Sarah Jessica entra en faena
La actriz icono de estilo salta al ruedo con nueva película y actitud torera. Descubrimos a la Carrie Bradshaw más flamenca.
Aunque las actrices tengan talento manejando sus emociones para interpretar papeles de lo más variopintos, encontrarse con una cara a cara, aparentemente sincera y relajada en su papel de objeto de interés mediático no es lo habitual. Pero ahí está Sarah Jessica Parker, entrando con paso decidido en los estudios habilitados para las fotos de este reportaje en Nueva York.
A primera vista nos sorprende su extrema menudez –mide 1,60 metros, tiene un cuerpo estrechísimo y muy fibroso– y también su amabilidad y simpatía: un espontáneo «¡qué guapos sois todos!» desarma al equipo. La actriz destensa el ambiente en cuestión de segundos saludando uno a uno a todos los presentes con un apretón de manos y una encantadora sonrisa.

**Material proporcionado:**
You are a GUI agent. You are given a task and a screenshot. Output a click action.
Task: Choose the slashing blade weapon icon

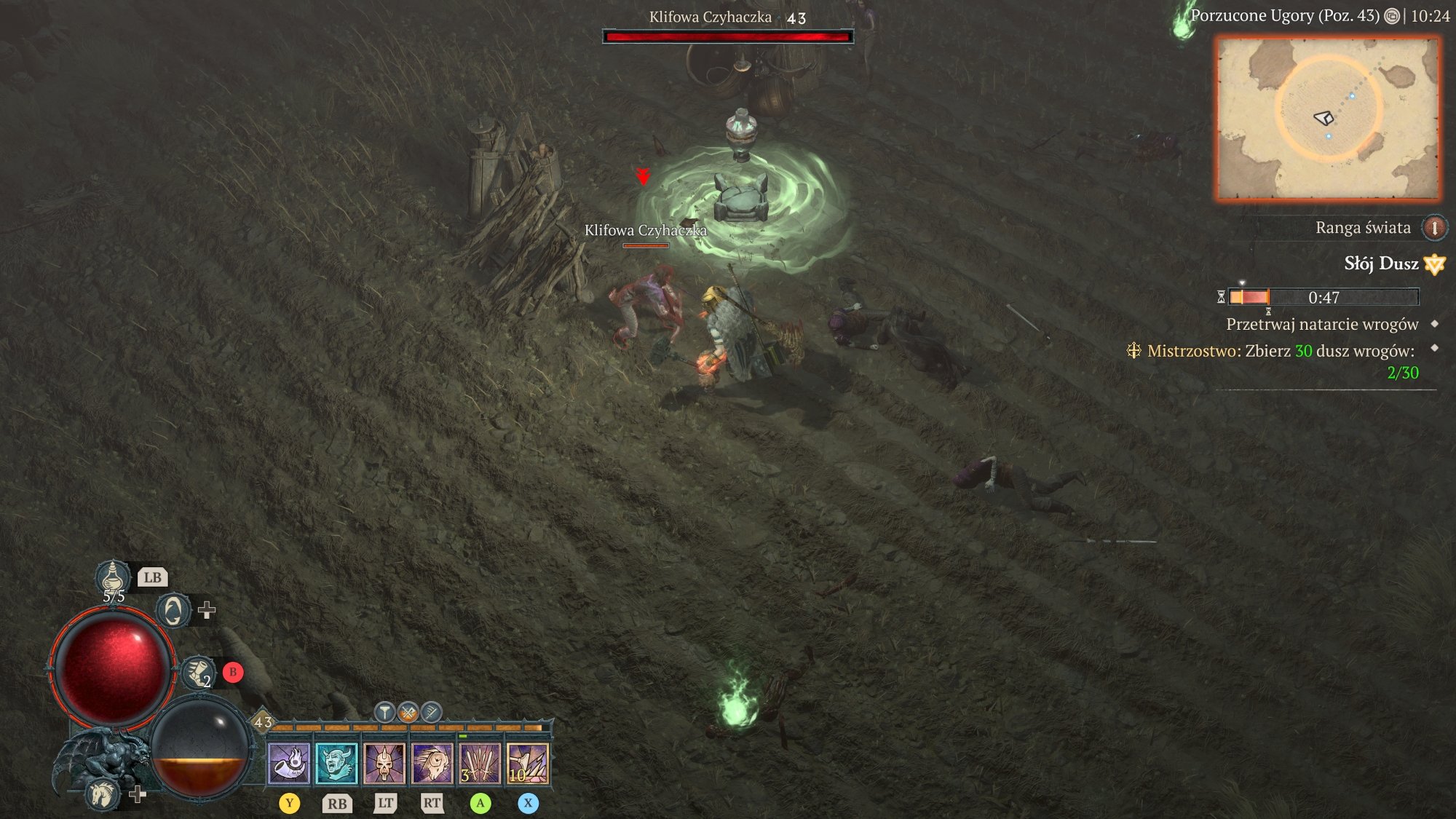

**Tu tarea:** En el fragmento sobre Sarah Jessica Parker, ¿en qué ciudad están los estudios preparados para las fotos del reportaje?

**Respuesta escrita:** En Nueva York.